Religiously, the early Mameluke tradition of selecting a Shafi'i scholar as Qadi Al-Qudah (chief judge) was later abandoned in favour of his appointment from each of the four madhabs (or theological schools) of Sunni Islam, Shafie, Maliki, Hanafi and Hanbali. The Mamelukes also embraced the various Sufi orders that existed in Egypt at the time, and there was much freedom of religious belief.
Under the Bahri sultans, the promotion of Sunni Islam was pursued more vigorously than it had been under the earlier Ayyubids. Sufism was widespread in Egypt by the 13th century, as it was in many predominantly Muslim nations. To bring further uniformity to the military, the sultans Baybars and Qalawun standardised Ayyubid policies regarding the distribution of iqtat to the various emirs. They introduced offices such as the hajib (chamberlain), the emir jandar and the khazindar (treasurer).
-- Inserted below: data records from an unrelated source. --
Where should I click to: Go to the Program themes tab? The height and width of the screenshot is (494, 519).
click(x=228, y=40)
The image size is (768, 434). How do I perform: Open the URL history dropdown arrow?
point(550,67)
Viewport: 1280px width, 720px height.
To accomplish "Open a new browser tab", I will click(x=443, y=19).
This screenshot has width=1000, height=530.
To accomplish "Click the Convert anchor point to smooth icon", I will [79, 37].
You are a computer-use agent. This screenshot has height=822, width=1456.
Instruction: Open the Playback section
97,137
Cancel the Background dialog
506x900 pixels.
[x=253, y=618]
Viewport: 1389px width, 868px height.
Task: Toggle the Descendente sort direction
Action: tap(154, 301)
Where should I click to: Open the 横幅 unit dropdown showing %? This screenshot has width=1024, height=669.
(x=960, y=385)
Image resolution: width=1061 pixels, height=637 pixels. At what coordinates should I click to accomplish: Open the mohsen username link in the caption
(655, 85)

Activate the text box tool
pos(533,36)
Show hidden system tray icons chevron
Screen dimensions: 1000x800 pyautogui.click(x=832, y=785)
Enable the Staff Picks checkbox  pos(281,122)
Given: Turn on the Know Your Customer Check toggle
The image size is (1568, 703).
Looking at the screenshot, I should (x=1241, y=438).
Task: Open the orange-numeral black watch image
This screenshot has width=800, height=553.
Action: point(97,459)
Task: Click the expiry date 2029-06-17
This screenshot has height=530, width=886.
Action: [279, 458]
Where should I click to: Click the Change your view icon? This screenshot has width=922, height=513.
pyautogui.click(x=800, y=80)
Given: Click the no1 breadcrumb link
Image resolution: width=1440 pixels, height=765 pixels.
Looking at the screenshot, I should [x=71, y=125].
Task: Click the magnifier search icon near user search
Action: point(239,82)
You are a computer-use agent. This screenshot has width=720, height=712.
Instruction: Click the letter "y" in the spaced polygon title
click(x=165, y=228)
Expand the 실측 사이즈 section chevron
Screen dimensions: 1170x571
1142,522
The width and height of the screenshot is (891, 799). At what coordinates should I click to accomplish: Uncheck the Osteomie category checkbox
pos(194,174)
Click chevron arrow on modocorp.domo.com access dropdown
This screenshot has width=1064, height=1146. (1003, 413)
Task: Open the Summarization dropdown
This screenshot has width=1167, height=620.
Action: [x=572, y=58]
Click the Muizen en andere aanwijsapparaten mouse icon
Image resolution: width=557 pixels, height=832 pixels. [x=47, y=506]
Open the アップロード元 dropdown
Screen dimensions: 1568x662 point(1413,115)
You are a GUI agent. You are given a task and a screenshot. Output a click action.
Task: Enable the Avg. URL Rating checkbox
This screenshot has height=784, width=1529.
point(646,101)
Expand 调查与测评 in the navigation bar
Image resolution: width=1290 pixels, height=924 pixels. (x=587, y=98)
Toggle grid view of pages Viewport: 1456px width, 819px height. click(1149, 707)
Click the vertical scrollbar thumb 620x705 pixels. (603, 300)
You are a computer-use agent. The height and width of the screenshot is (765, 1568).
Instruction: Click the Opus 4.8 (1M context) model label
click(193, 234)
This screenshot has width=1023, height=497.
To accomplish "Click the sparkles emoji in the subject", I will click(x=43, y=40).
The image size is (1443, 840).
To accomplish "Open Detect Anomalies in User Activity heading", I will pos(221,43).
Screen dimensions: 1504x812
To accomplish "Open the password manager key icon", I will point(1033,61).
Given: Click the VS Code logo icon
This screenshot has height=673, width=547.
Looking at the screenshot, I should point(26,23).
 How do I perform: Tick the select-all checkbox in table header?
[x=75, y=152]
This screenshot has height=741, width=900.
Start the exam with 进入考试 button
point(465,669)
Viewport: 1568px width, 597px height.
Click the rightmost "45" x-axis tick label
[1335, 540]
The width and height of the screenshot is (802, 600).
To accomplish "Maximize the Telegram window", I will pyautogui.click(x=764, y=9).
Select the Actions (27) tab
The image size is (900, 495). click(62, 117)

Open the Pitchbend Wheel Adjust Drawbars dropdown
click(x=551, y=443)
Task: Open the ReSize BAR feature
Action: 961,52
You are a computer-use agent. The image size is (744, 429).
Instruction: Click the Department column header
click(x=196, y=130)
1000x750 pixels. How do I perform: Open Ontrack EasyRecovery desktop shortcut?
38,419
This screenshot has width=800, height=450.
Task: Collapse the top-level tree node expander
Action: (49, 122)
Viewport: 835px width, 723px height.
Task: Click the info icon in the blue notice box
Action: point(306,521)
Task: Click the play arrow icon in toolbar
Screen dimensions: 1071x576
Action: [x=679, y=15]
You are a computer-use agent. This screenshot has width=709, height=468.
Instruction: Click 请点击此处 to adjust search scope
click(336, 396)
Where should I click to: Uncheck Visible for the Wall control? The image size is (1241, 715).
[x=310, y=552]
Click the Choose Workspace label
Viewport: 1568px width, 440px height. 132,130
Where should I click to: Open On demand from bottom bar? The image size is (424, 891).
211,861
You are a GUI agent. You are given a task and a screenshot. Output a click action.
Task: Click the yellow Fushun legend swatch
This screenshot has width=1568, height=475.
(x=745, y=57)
One final note that is characteristic of the centuries-long rule of Turkish people in Egypt is their empathy with their non-Muslim subjects. This is a characteristic that has become a tradition in Egypt. Perhaps there was no concept of citizenship rights and civil liberties in those days, but they were generous and compassionate, and this emerged as a characteristic feature of Egyptian society.
The Turks and the earlier Mameluke Turkic rulers of Egypt were devout Sunni Muslims, and yet they were charitable to their Christian and Jewish subjects.